2025 yılı tarım sektörü için sağlam bir güvence sunamadı; zirai donlarla başlayan ve ardından süren kuraklık, tarlada ürünlerin azalması ve düşük maliyetlerle birleşen üretici kazançlarındaki dalgalanmalar, sektörü derinden etkiledi. Arzın fazlası bazı ürünlerde maliyetlerle denk gelen zorluklar doğurdu ve bu durum gıda enflasyonunun yüksek seyretmesine yol açtı. 20 temel üründen bazıları üreticiye kazandırırken bazıları ise tam tersi bir tablo çizdi.

Üretim miktarları 2025 yılında tarımsal ürünlerin pek çoğunda düşüş kaydedildi. Tahıllar ve diğer bitkisel ürünler %9, sebzeler %0,9 ve meyve ile içecek ve baharat bitkileri %30,9 geriledi. Bu küçülmelerin temel dinamikleri kuraklık ve fiyata etki eden maliyetlerdi.
Kaybettiren ürünler grubunda buğday rekoltesi 20,8 milyon tondan 17 milyon 950 bin tona geriledi; bu düşüş, ülke genelinde süregelen kuraklığın etkisiyle özellikle kuru tarım yapılan bölgelerde üreticiyi zorladı. Sulu tarımda ise düşük alım fiyatları ve prim eksikliği yılın kazançlı geçmesini engelledi. Şanlıurfa çevresinde bazı ürünler hariç, Antep fıstığı dışındaki ürünler beklenen getiriyi sağlamadı.
Mısır üretimi %4,9 artışla 8,5 milyon ton olarak kayda geçse de, üretici bu dönemde kazanç elde edemedi; maliyetlerin yüksekliği ve ithalatın etkili fiyat düşüşleriyle karşı karşıya kaldı. Üzüm ve domates da zirai dondan etkilenerek sırasıyla %27,5 ve %7,6 düşüş kaydetti; her ikisi de düşük fiyat nedeniyle üreticiyi tatmin etmedi.
Çeltik, ayçiçeği, zeytin gibi ürünlerde de kârlılık sınırlı kaldı. Ayçiçeğinde verim düşüşü %11,8 olarak gerçekleşti; zeytinde rekolte %34,7 geriledi ve patates ile arpa da üretim kaybına sahne oldu. Soğan üretimi artış gösterse de fiyatlar yetersiz kaldı ve bu yıl için üreticiye kazandırma yönünde güçlü bir destek sağlayamadı. Narenciye üretiminde de zirai dondan etkilenme etkili oldu; portakal üretimi düşerken erken meyve veren ürünlerin bazıları istisnai kazandırdı.
Kazandıran ürünler arasında bazı ürünler öne çıktı. Şeker pancarı Türkiye’nin en çok üretilen tarım ürünü olarak kalırken bu yıl da üreticiyi destekledi. Çay üretimi bu yıl da önemli bir gelir elde ederken, kendi çayını toplayanlar bu yıl daha iyi kazanç sağladı. Elma üretimi önceki yıla göre belirgin şekilde düşmesine rağmen, bazı bölgelerde iyi fiyatlar nedeniyle üreticiyi üzmedi. Antep fıstığı ise düşük rekolteye rağmen fiyatlarda rekor kırdı ve bölgenin tek kazandıran ürünü olarak öne çıktı. Muz ise üretim hacminde hafif bir azalma yaşansa da yüksek pazar fiyatları sayesinde üreticisini memnun etti. Fındık ise rekolte düşüklüğüne rağmen piyasadaki yüksek fiyatlar sayesinde üreticiye kazandırdı.
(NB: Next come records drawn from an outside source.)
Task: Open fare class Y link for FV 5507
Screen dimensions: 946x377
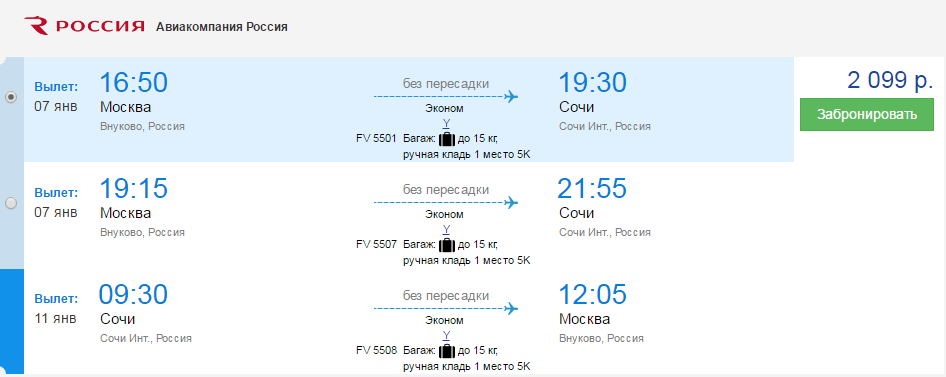Action: [446, 229]
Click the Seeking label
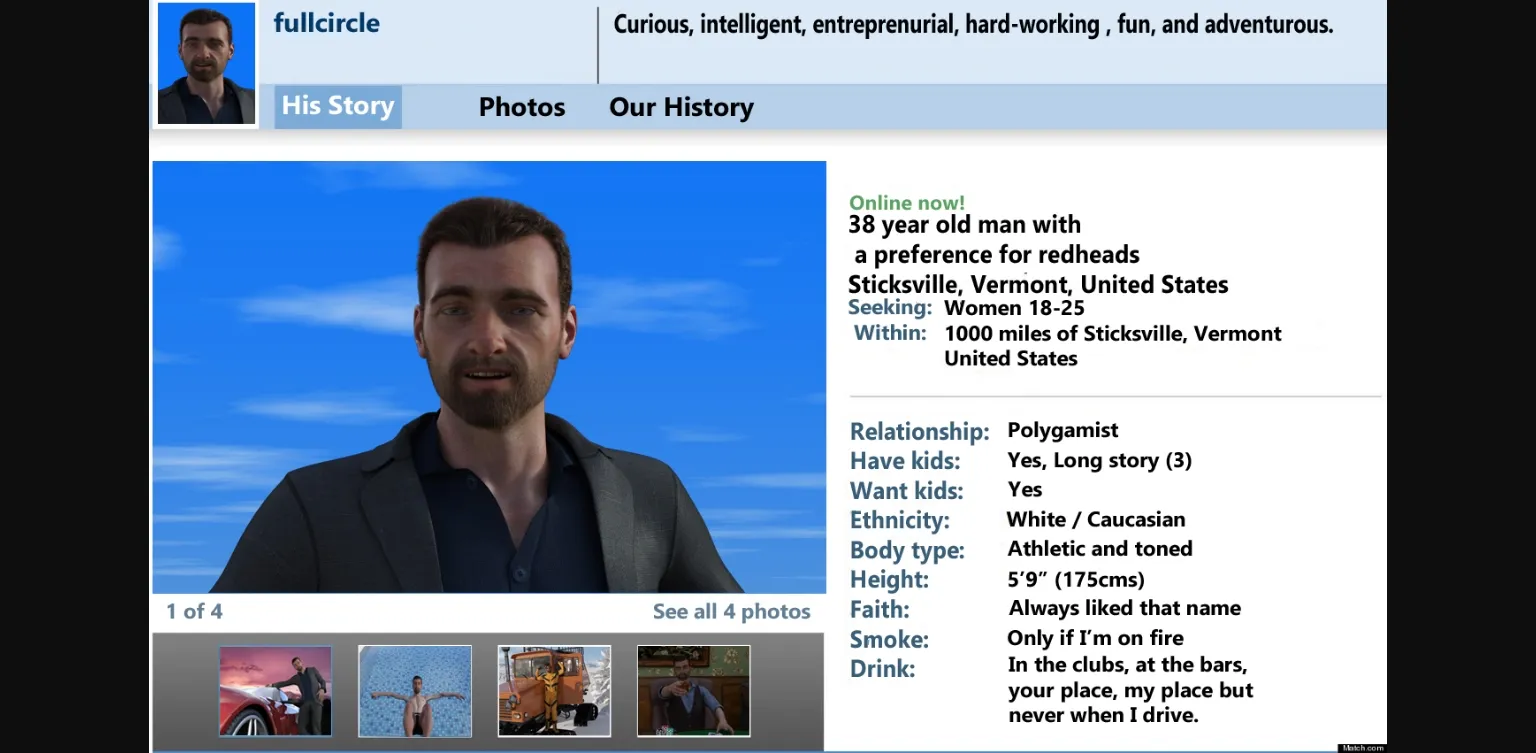The height and width of the screenshot is (753, 1536). pyautogui.click(x=889, y=308)
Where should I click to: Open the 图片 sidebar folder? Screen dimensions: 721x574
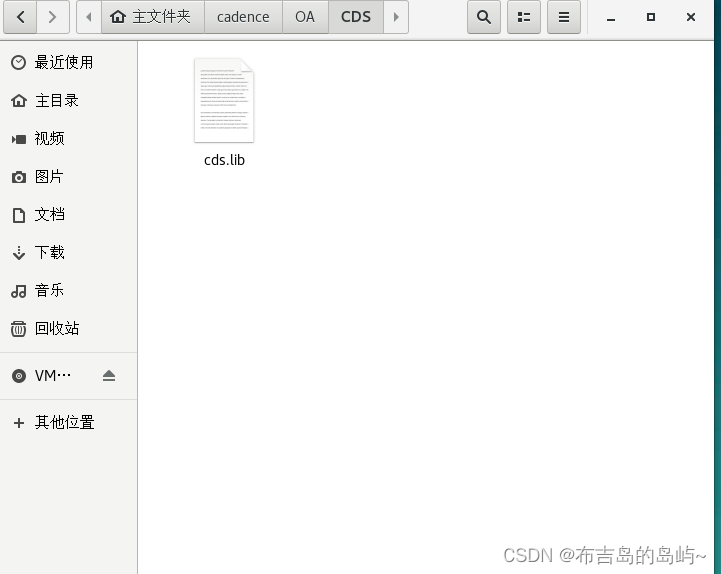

İnsan ve hayvan gıdasını destekleyen bu sonuçlar, DFİF desteklerinin ihracat pazarlarında kullanımına dair politika tartışmalarını da gündeme taşıdı ve devletin bu konudaki müdahalelerinin önemini bir kez daha gösterdi. İç pazardaki dinamikler ve ihracat politikaları, 2026’da da dikkatle izlenecek konular arasında yer alacak gibi görünüyor.